Let $a$ element of $\mathbb{R^n}$, a $f$ functiom from $\mathbb{R^n}$ to $\mathbb{R}$ such that $$f(x)=e^{||x||^2-2<a,x>}$$. Find $Df(x)$ and local max and min.
My solution:
First of all I want to get $Df(x)$ soo the function $f$ sholud be written as a composition of functions. But than I see that $||x||^2=<x,x>$, so our function can be written as $f(x)=e^{<x,x>-2<a,x>}=e^{<x-2a,x>}$. Now our function looks a little better.
Let's $s(x)=<x-2a,x>$ s is linnar operator so we know how $Ds$ looks. $$Df(x)(h)=Des(x)[Ds(x)(h)]=e^{<x-2a,x>}*<h-2a,h>$$ My question is it this ok for first part of task?
Your $s$ isn't linear. Rather, write $s(x) = \|x\|^2 - 2\langle a, x \rangle = q(x) -2L(x)$.
$q = B\circ(id,id)$, where $B: (x,y)\mapsto \langle x, y\rangle$ is bilinear.
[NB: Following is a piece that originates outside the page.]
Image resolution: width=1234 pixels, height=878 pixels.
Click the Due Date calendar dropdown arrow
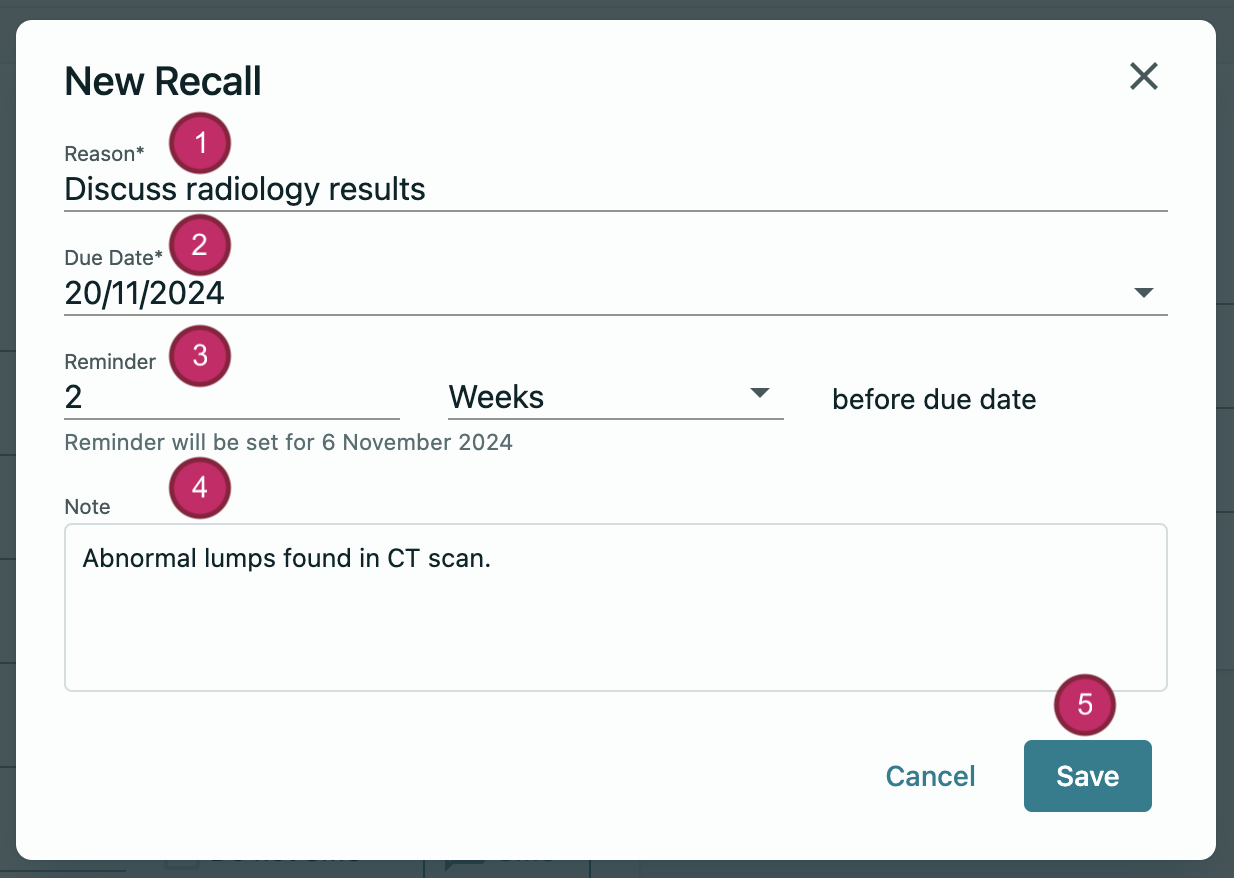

By the chain rule, $Dq(x)h = 2\langle x, h\rangle$. Now $L$ is linear, so $DL(x) = L$. Thus: $Ds(x)h = 2\left( \langle x,h\rangle - \langle a,h\rangle \right) = 2\langle h, x - a\rangle$.
We have $f = \exp \circ s$, so:
$$Df(x)h = D(\exp)(s(x)) Ds(x)h = 2e^{s(x)} \langle h, x-a \rangle$$
From this, it's clear that $Df(x)h=0$ for all $h$ iff $x = a$.